Provided entries
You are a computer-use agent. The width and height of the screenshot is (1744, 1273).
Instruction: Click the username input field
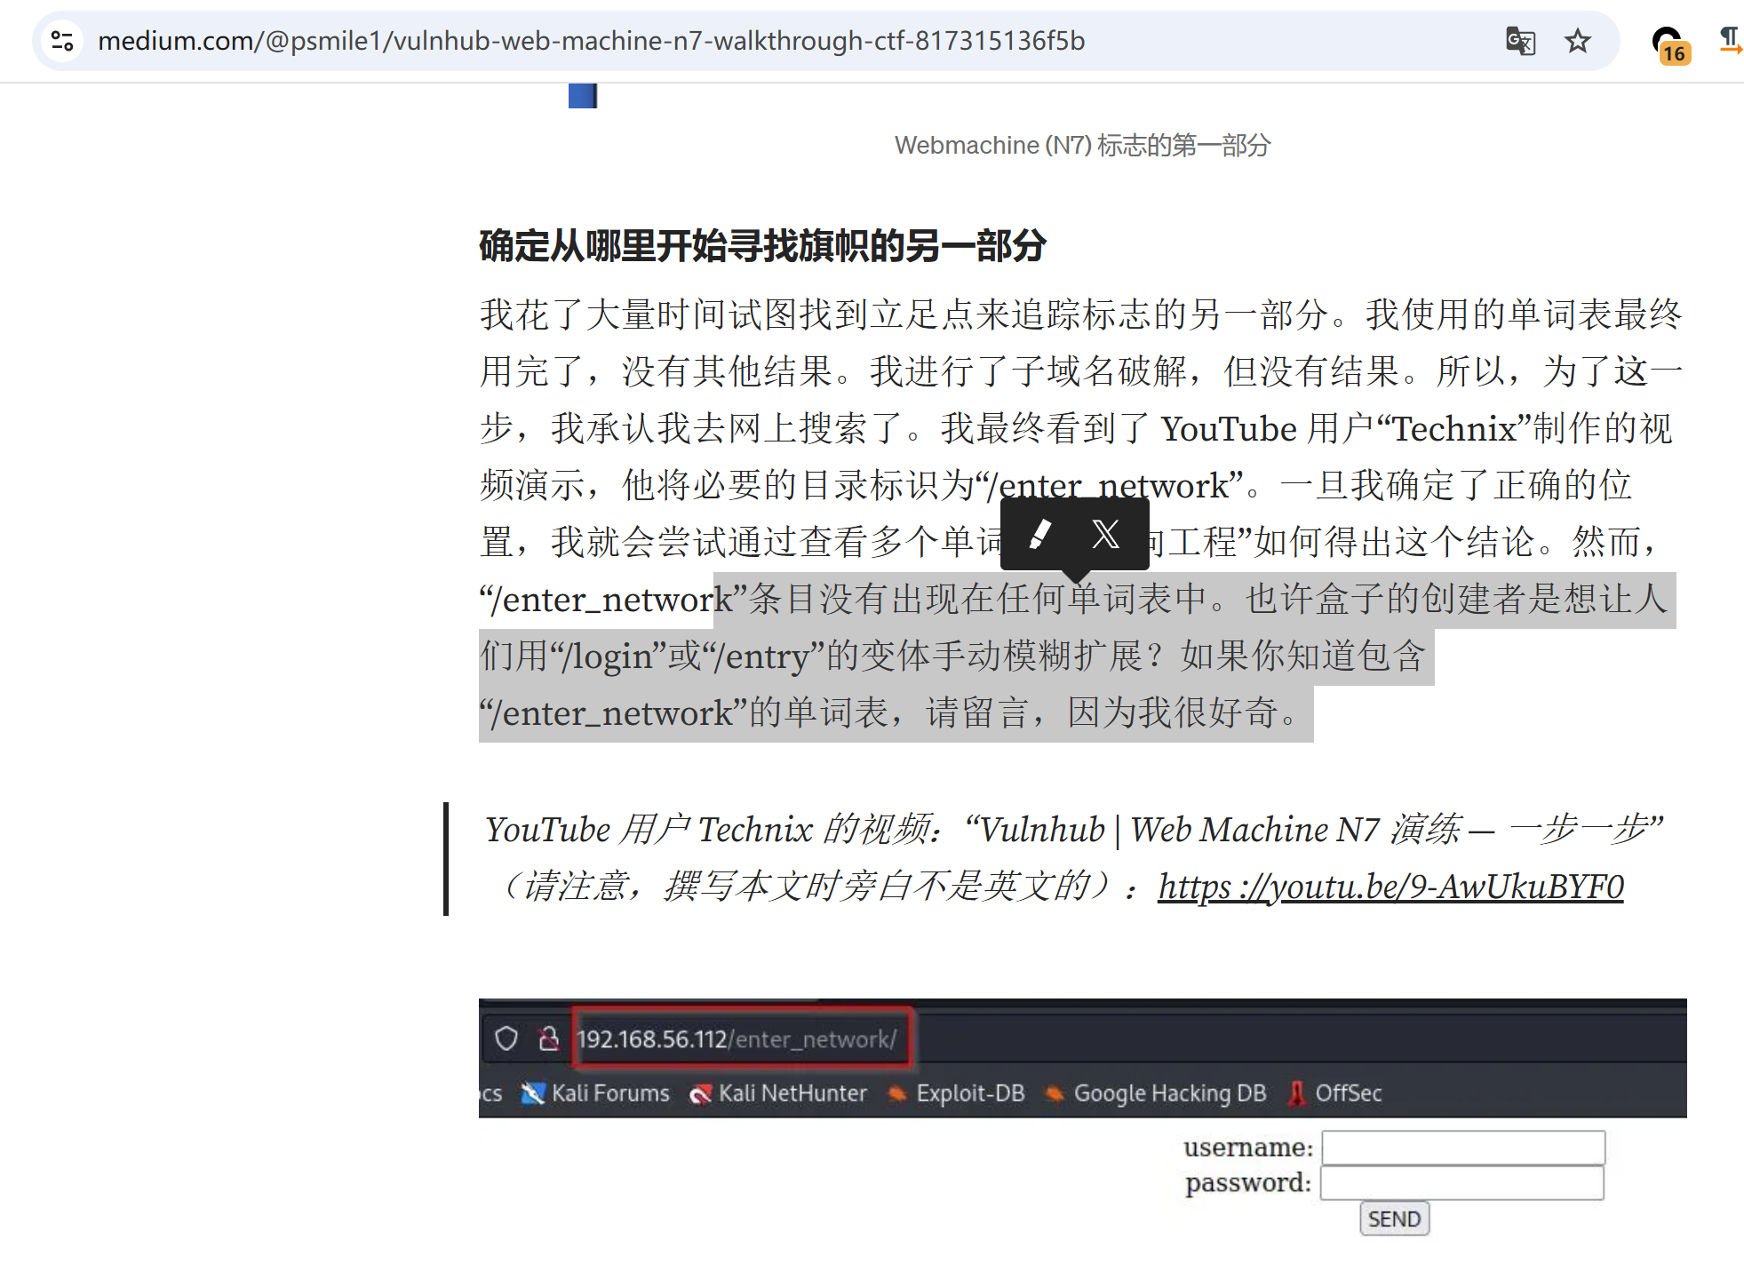pyautogui.click(x=1462, y=1147)
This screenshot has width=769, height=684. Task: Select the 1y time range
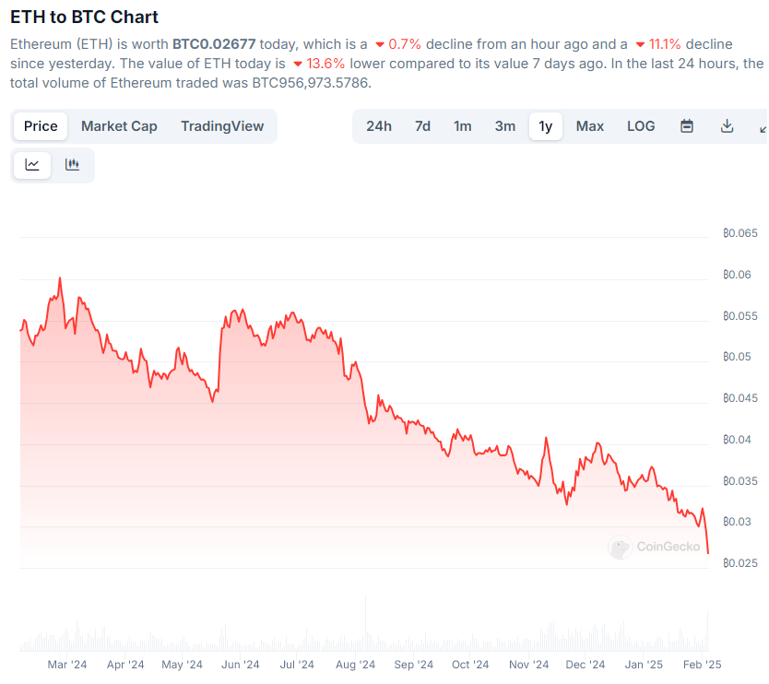click(x=546, y=126)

Written problem
How many lines of the data above contain the string "height", with case counting? Reply with the number alone.

Written answer
2